* _ASSIGNMENT_
Among the entries below, how many lines include the string "profile"? Answer with only the number.
------
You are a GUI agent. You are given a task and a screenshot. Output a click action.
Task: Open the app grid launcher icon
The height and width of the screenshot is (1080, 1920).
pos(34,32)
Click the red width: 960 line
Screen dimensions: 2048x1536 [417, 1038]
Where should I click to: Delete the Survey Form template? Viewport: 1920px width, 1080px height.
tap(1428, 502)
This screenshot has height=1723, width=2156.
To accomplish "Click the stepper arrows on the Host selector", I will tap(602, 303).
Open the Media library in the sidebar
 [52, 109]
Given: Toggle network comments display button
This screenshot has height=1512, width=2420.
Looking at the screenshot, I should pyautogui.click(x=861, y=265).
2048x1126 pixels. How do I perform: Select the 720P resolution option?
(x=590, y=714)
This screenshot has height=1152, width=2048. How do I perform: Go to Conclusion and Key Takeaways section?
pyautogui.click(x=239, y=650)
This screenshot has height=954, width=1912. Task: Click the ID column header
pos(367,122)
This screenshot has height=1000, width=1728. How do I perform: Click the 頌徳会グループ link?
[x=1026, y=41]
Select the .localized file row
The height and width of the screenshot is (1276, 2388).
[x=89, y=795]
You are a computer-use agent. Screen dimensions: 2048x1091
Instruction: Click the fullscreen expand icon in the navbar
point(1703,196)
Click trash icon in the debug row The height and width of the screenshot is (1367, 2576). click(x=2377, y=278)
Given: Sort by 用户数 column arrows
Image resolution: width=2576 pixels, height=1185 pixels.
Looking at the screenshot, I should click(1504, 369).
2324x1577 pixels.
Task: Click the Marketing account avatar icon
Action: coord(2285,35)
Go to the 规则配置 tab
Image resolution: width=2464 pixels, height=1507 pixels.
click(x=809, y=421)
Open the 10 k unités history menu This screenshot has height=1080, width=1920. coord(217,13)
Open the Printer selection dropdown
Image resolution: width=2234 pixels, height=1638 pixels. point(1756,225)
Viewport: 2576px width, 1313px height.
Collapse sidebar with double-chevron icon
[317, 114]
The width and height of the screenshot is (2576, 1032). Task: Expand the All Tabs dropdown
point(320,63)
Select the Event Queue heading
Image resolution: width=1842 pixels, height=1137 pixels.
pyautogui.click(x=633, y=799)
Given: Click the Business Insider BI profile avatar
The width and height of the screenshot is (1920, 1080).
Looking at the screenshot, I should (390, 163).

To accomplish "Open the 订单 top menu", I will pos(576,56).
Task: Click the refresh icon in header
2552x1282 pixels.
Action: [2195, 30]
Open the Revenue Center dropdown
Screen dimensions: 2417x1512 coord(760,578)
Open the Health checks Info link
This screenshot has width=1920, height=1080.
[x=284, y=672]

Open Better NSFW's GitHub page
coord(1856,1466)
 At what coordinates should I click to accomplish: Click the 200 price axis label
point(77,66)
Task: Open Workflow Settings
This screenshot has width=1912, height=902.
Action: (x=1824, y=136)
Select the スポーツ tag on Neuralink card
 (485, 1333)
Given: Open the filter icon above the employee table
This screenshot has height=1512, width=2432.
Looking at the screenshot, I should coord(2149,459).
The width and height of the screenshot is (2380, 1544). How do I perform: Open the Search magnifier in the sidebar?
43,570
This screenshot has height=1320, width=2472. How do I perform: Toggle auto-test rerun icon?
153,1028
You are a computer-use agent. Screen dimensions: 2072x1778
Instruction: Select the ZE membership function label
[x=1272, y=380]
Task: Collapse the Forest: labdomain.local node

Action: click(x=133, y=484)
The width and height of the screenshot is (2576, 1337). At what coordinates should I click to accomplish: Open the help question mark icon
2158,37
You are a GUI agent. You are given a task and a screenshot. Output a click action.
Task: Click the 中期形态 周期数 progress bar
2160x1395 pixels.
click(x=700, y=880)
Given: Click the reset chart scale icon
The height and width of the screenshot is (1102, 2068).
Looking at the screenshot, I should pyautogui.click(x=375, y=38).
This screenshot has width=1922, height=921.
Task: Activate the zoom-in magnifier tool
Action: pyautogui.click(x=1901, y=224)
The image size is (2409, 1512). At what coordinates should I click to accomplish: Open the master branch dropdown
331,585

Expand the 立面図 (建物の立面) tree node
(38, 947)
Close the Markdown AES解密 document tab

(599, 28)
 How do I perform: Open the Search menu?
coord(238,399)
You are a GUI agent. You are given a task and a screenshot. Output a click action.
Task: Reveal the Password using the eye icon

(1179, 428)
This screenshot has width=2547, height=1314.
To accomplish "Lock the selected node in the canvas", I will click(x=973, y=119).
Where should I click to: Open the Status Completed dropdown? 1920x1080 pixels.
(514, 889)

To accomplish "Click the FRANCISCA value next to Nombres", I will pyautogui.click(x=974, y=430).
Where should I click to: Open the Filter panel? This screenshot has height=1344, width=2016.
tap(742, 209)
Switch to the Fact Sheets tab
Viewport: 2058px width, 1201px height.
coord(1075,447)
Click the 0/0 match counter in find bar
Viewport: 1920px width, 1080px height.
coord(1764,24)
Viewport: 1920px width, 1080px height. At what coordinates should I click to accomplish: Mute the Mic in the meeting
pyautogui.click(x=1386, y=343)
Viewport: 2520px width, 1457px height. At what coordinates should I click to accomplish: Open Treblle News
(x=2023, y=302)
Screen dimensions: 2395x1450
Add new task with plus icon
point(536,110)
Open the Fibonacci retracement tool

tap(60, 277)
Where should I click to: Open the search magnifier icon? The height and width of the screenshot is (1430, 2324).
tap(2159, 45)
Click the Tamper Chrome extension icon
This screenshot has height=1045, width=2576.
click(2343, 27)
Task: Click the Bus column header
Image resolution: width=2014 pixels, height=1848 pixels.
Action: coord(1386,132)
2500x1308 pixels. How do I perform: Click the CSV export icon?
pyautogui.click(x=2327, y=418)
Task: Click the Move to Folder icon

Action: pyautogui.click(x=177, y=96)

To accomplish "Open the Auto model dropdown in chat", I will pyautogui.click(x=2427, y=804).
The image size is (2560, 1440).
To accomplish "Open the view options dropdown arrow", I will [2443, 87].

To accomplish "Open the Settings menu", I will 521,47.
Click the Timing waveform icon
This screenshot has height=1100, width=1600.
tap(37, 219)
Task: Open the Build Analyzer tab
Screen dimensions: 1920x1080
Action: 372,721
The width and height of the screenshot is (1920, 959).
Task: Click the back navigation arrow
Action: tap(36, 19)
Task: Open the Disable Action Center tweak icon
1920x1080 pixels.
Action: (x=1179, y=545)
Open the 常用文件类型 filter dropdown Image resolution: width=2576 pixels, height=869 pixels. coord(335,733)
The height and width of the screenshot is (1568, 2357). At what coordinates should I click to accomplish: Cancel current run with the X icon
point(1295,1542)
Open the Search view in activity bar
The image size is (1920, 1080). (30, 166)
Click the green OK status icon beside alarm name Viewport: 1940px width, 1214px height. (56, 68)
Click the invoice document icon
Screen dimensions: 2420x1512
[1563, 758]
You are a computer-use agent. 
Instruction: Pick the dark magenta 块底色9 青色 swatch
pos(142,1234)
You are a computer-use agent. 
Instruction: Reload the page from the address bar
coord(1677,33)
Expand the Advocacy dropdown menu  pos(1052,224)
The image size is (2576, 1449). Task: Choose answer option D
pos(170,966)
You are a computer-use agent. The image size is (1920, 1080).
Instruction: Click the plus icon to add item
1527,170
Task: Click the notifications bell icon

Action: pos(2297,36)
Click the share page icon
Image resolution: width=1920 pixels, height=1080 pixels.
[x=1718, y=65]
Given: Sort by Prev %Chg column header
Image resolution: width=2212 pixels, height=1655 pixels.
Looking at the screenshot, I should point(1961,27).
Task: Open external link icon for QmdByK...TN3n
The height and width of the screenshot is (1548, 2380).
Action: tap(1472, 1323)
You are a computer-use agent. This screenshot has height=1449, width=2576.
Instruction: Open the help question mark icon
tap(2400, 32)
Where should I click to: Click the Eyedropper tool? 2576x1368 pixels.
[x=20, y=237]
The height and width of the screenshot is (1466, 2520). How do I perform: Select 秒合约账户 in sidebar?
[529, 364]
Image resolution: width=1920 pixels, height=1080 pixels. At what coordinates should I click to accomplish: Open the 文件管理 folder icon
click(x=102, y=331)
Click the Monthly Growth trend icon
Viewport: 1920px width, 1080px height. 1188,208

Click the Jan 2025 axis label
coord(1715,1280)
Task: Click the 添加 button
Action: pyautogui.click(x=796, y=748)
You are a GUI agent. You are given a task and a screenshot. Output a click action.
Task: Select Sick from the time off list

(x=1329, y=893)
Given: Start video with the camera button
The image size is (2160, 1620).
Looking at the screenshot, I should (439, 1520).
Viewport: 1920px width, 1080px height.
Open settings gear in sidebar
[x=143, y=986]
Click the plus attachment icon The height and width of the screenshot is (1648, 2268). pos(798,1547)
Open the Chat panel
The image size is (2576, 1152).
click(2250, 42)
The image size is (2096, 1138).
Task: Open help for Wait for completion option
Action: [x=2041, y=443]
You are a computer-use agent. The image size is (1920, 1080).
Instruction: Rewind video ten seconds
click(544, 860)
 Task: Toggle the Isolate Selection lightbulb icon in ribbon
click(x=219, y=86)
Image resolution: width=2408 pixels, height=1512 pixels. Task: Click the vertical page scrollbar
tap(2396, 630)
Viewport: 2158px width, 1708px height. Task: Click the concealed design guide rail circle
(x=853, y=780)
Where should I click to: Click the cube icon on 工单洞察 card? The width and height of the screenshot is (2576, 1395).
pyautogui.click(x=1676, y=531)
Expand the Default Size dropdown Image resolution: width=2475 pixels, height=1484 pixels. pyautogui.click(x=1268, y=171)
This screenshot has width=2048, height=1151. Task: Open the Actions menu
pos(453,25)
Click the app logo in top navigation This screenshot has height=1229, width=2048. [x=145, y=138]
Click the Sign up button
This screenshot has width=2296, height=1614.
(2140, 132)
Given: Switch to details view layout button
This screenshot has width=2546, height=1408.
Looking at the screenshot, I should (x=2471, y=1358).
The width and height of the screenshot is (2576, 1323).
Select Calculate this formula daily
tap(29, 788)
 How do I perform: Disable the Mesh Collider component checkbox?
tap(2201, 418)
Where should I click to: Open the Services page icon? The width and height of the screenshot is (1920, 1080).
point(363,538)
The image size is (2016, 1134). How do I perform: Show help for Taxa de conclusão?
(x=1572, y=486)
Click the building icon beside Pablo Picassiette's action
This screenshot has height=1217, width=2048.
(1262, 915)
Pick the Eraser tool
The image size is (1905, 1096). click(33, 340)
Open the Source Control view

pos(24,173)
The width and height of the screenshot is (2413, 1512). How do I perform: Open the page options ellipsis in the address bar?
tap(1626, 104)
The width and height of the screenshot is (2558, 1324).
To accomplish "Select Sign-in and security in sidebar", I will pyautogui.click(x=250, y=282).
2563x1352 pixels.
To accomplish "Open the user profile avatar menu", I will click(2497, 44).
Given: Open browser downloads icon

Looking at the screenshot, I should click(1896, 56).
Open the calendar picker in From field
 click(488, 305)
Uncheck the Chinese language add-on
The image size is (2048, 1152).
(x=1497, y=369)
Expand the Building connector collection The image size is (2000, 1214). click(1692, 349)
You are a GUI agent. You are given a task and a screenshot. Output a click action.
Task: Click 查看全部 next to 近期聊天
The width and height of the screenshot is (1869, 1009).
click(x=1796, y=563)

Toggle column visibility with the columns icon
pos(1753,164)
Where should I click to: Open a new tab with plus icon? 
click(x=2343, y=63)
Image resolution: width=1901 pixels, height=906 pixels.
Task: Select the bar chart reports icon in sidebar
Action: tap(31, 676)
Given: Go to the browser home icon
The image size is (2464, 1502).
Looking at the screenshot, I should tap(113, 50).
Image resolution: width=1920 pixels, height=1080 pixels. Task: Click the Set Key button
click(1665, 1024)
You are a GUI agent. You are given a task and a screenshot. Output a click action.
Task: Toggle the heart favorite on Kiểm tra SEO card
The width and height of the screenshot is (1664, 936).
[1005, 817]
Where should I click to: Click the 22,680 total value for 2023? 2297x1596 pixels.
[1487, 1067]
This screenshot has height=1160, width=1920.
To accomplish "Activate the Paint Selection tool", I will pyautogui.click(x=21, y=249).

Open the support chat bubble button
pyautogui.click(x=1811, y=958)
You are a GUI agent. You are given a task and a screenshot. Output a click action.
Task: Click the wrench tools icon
------
* _RESPONSE TO THIS TASK_
2